So in this, God becomes a state of mind. He will not find his way to "God" (name in lights, bowing down, doing the rituals and the holy hokey pokey) He will or will not follow his conscience in concordance with the "church". He will or will not move through life making choices that make him a better person for it. He will not ever know "Jesus", person, historical figure, spirit etc. Though it could be argued that he could attain spiritual alignment with Jesus as a state of mind, as a set of ideals. In this, Christianity becomes easier to digest for me. As a philosophy, as an ideal, something to attain I can see it. When the idea of Jesus as a roll model rather than divine savior I can indeed stomach. He was a good guy. People who run around like morons "Hating Jesus" because they hate the church make me want to smack them. Even looking at it from a literary standpoint, objectively, Jesus was a great guy. Why dog Jesus? I just can’t stand church hypocrisy. Its not that I don't believe in god; I don't believe in man. I can't just buy everything that’s being sold. I look at the people who taught me, judgmental gossips, liars and mean spirited fools. Why bother with them? Then I look at Catholicism (the faith in which I was schooled), and look at their shameful history. People STILL die for religion. It has been one of the bigger killers of man. I can't say for sure that religion has saved as many lives as it has ended, I would have to say it would be close. I may or may not believe in God, but this pathetic history of divine fuck-ups is to say the least, uninspiring. I believe we cannot know god. I also believe that power begets greed and strife and for many years the Catholic Church reigned on this planet. To believe them innocent just because history cannot tell us of the rest of their crimes is rather naive. I cannot follow them. They have no idea. You pick who you have faith in, and have faith in God because he is likely a candidate as any, but be careful when you have faith in man.

As far as licking it up...:P

I have some questions for you. Is dogmatic law retroactive? They have nearly 2000 years worth of non-believers that died between 0 and 1960. Did they all go to hell with all the unbaptized babies before we decided to fix this little logical boo-boo? It’s all just far too shaky for me. I always fall into the trap of arguing within the rules. Why poke holes? How about this; there are hundreds if not thousands of Christian denominations. Which one is the right one? There has to be a "right" denomination. They all sprouted up when people decided that they didn't believe in a certain aspect of Catholicism so they strayed. Fundamentally, that’s wrong. Which ones right? The one I believe is right is right? Does that make me god then, that I should be able to decide what god thinks or does not think? We can presume? The Catholics had it all figured out with Dogmatic law, as it was the spiritual super glue that held it all together, but now... if there is no "right" denomination, then it apparently doesn’t matter, and if it doesn’t matter, why have denominations? Why have rules and church laws? Man is imperfect, yet God puts my salvation in the hands of the corrupt... A sad thought. Perhaps it’s a test. Maybe god knew what a bloated hypocritical power mongering cow that organized religion would become, and decided to test man out to see which ones would follow the parade and which ones would decide for themselves what was fair and right. Perhaps I will start my own religion. :P

Anyway...I am done ranting now...and I am doing this in lynx cause our home network is fucked. I have no and no you can just deal with it all of you school marms out there. heheh. I am a spelling retard, I will fix it all later.

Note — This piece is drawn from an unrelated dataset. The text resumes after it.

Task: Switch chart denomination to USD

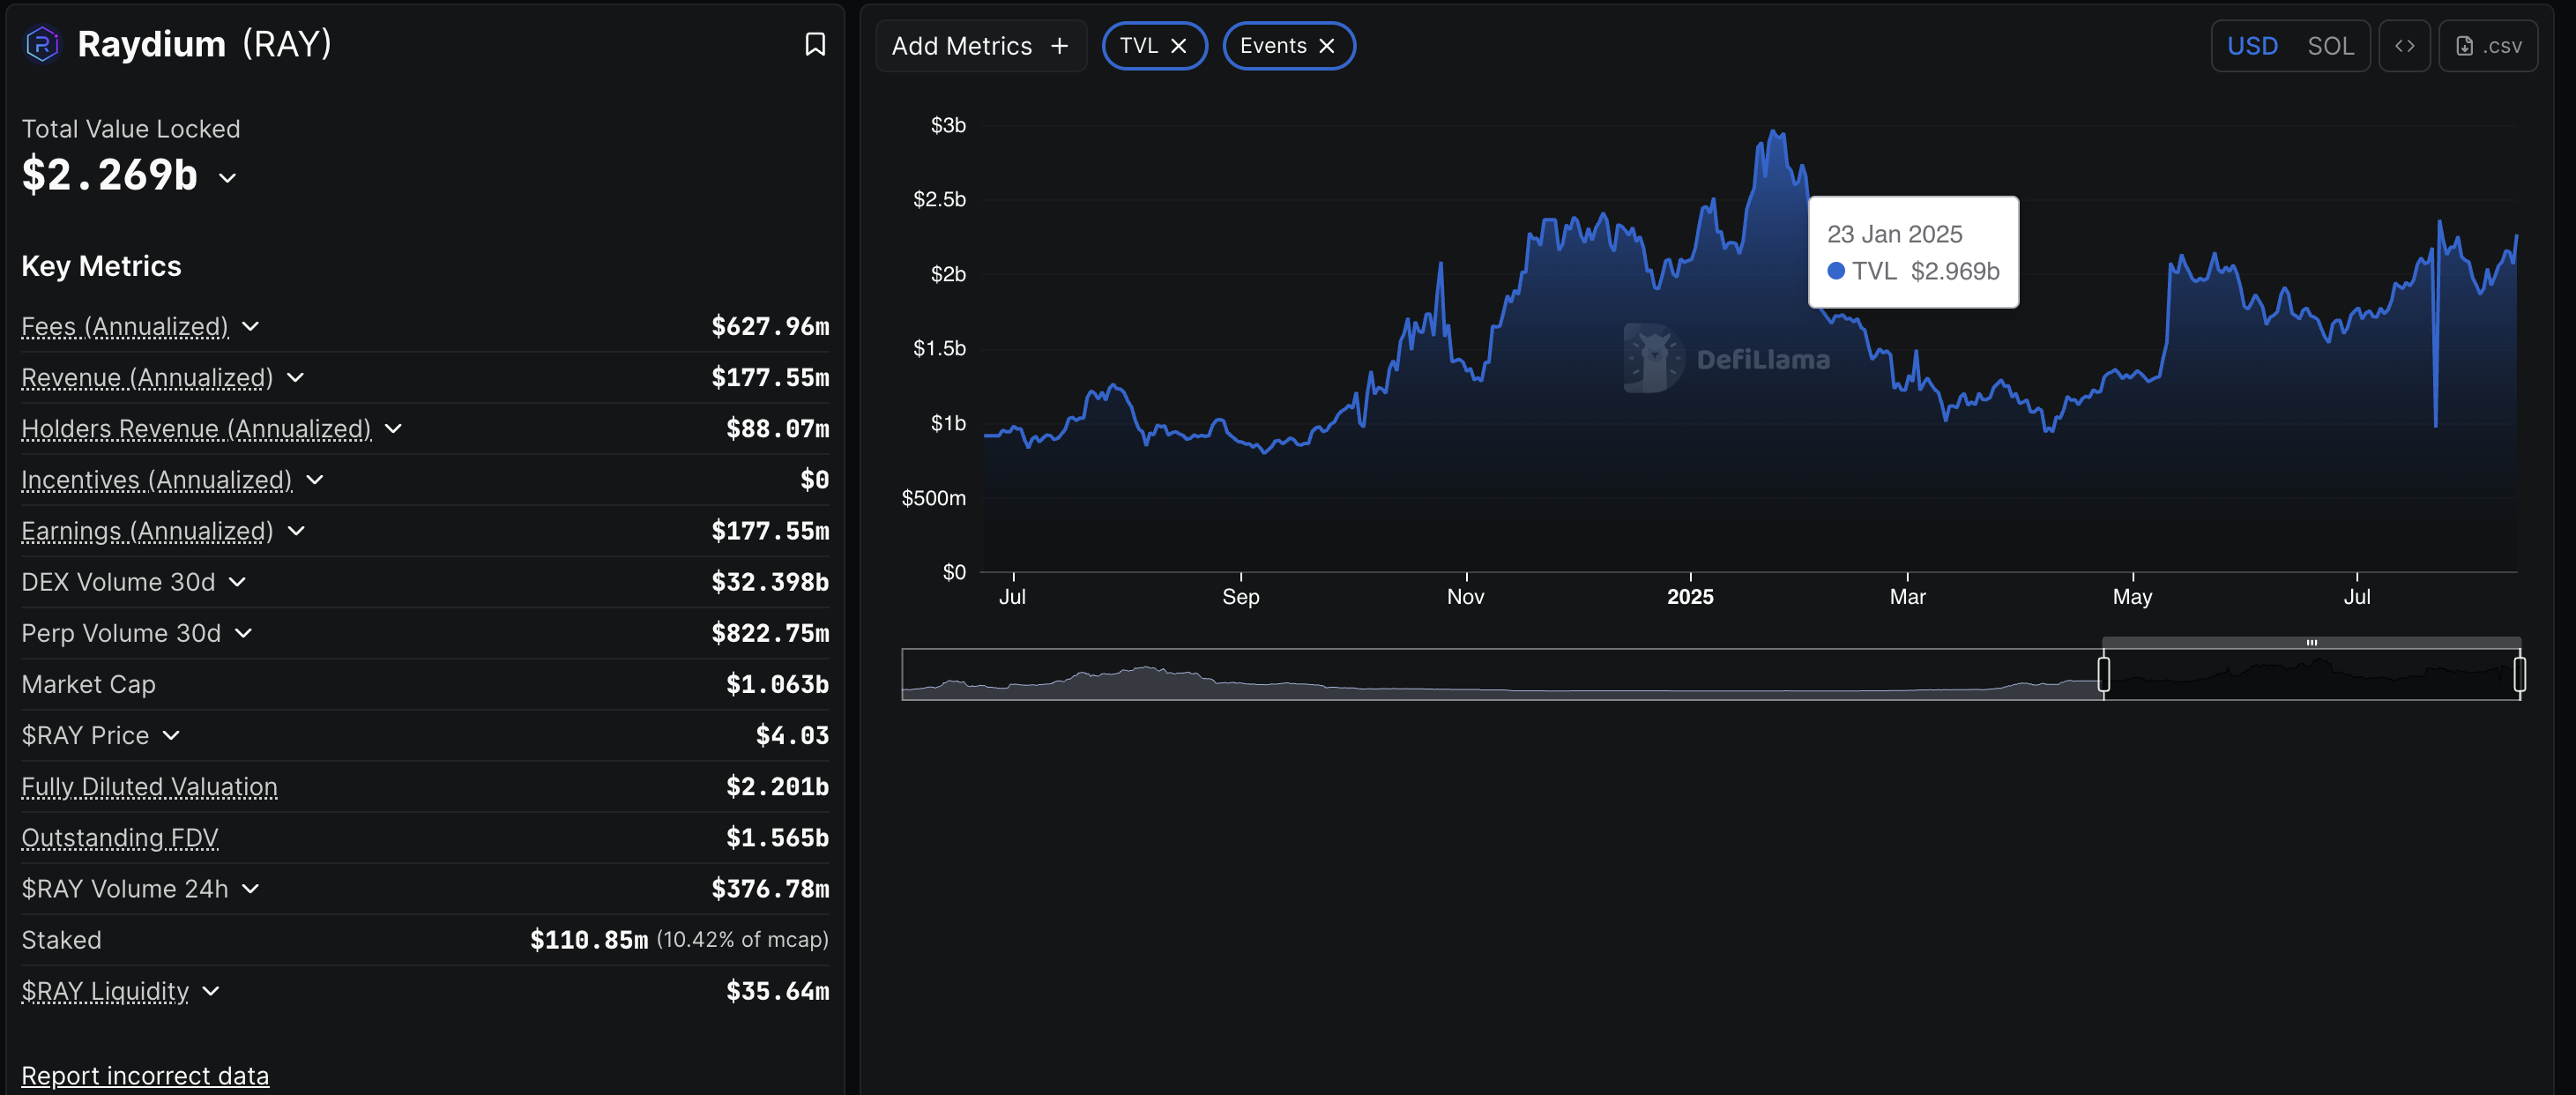Action: click(x=2252, y=46)
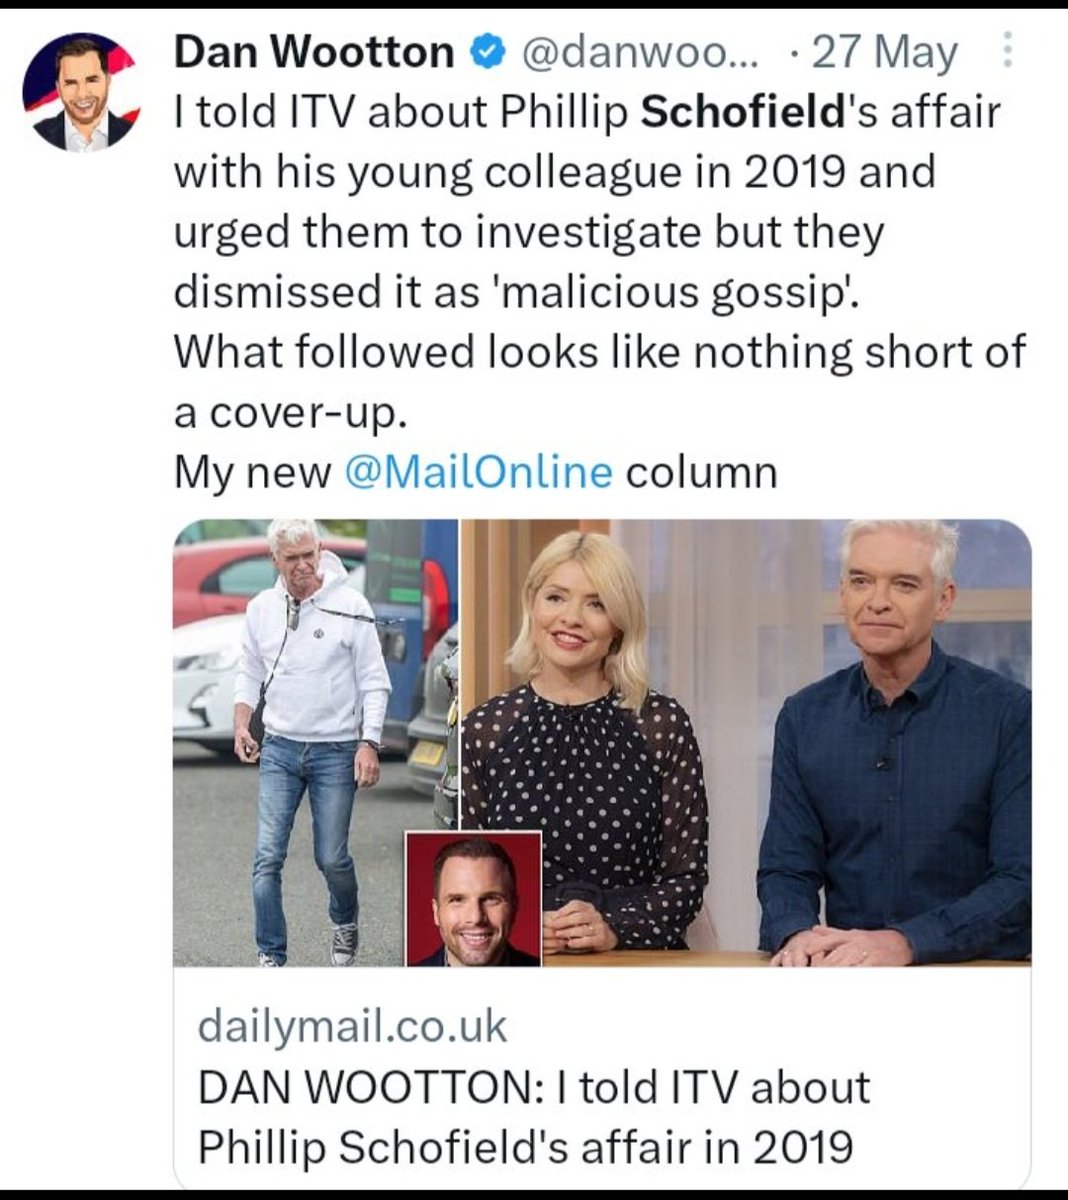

*SLURP* That’s all the licking you are gonna get, next time its the folding chair Ms. Estrada. :P

Ok, spelling fixed. :P
The other place where Vatican II addresses the hypothetical tribesman is in Lumen Gentium, chapter 2. That clearly says that we are obligated to follow God as best we can. A tribesman who has no knowledge of the historical Jesus obviously can't become a Christian. (Incidentally, this is not a new idea--it goes back at least to the 4th century.)

However, even with that "out" for tribesman, atheists, and even Unitarians, there's a lot more to it than basically being an OK guy.

I'm surprised Christians in general (and Catholics in particular) aren't taking the straightforward way out. It goes like this:

  • God knows everything about you: what you think, what you would do in every hypothetical situation.
  • Sin, as we all know, is in what you think or what you would do just as much as what you actually do.
  • So is salvation.
  • You are saved if, in a reasonable set of circumstances (like, for example, having heard The Truth), you would accept Christ's sacrifice and do your best to be good.

It seems like this is the core idea behind the Catholic view here, but they don't say it explicitly, and I've never heard a Christian say it explicitly. But it does have some scary implications: even those of us who are unable to pick the One True Faith out of the many pieces of hearsay reaching us can be saved, as long as we would accept God's sacrifice if we knew the truth of it. (Note that knowing the truth is different from hearing the truth: if you hear the truth among a pack of lies without enough information to pick it out, you don't know the truth.)